Ausbau Küppersmühle: Als gäbe es keine finanziellen Probleme bei der Stadt Duisburg
von Manfred Krossa, stellv. SPD Fraktionsvorsitzender Rheinhausen (11.08.2009)

Nach vielen kontroversen Diskussionen, einem Silobrand, Investorensuche und finanziellen Bocksprüngen soll der „Hammer“ des Museums Küppersmühle nun doch für 40 Millionen gebaut werden. Ein Großteil soll dazu die städtische Gesellschaft Gebag leisten. Bis hierhin ist der ganze Prozess noch einigermaßen verständlich. Der Hinweis in einem Presseartikel, dass die Museumsbetreiberfamilie, die selber 8,5 Millionen investieren wollen, das Gesamtgebäude 2021 für nur 11,5 Millionen Euro aufkaufen können, ist skandalös.
Aber der Skandal geht noch weiter, die vorher investierten 8,5 Millionen sollen angerechnet werden.


Hat das Gebäude innerhalb von 12 Jahren solch einen Wertverlust? Sicher nicht!
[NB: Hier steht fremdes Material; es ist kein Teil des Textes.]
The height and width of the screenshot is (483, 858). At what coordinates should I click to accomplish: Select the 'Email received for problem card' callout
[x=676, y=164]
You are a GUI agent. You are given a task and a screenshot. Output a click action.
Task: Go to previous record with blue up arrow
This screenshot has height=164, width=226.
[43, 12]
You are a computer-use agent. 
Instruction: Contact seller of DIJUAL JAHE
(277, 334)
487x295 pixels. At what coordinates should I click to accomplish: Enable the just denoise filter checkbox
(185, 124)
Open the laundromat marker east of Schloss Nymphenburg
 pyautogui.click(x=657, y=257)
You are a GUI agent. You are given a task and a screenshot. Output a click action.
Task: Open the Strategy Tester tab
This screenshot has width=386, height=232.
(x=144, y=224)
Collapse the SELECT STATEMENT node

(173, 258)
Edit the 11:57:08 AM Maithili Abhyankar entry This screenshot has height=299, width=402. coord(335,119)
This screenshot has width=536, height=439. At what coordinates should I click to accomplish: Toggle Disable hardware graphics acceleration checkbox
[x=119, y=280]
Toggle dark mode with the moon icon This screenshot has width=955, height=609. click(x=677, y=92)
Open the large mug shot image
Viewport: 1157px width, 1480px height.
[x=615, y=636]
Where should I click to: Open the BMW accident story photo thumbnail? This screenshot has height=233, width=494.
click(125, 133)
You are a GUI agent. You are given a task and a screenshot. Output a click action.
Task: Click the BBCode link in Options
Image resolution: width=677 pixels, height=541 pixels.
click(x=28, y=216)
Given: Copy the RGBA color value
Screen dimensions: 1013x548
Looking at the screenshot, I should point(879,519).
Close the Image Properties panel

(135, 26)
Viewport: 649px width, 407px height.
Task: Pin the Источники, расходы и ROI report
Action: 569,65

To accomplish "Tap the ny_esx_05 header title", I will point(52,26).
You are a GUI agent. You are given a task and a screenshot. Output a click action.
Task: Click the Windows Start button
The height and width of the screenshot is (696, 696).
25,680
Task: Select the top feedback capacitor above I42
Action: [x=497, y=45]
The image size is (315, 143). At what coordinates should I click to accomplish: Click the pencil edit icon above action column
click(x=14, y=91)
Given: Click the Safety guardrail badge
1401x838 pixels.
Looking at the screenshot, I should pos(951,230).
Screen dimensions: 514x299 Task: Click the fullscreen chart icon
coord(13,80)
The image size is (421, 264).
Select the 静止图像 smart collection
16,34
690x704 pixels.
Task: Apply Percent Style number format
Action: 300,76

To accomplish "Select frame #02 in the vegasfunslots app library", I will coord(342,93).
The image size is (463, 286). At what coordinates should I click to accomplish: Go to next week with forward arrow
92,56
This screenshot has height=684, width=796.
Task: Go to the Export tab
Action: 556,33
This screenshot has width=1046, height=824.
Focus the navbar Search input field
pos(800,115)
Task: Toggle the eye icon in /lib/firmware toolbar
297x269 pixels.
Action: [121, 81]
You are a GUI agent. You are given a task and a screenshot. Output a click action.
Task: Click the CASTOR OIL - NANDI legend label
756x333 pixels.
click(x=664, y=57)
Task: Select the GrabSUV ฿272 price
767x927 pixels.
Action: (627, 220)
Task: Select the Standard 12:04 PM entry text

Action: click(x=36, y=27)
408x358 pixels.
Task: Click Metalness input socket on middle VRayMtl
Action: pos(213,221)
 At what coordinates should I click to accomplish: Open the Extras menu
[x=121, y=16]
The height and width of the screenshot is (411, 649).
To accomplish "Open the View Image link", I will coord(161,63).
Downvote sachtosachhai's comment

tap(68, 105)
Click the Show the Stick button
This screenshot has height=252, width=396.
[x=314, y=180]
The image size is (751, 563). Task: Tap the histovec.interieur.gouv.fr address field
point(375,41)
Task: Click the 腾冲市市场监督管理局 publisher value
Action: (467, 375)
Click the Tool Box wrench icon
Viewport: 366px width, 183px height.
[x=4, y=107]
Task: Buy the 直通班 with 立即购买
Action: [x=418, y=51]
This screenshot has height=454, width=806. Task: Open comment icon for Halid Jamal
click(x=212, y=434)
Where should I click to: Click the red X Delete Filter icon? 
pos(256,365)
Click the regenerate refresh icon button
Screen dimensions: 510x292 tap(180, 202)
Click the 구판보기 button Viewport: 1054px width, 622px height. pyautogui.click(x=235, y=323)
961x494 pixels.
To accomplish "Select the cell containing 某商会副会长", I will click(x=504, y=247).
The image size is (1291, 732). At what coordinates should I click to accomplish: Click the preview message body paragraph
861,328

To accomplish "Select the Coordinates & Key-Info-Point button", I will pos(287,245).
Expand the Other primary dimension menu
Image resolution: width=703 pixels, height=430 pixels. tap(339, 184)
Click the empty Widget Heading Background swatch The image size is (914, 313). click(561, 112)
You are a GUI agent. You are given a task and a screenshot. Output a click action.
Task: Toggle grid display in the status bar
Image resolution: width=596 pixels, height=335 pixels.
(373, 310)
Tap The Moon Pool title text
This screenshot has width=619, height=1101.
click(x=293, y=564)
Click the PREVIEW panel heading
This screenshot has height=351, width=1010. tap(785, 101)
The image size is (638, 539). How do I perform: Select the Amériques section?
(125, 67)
Hier wird die Stadtkasse beansprucht, denn die Gebag ist städtisch und deren Verluste werden bei den gesamtstädtischen Verlusten hinzugerechnet.

Es ist unverantwortlich, in Zeiten eines Nothaushalts das städtische Geld einfach so zu verschenken.

Vielen Dank Herr Oberbürgermeister Sauerland.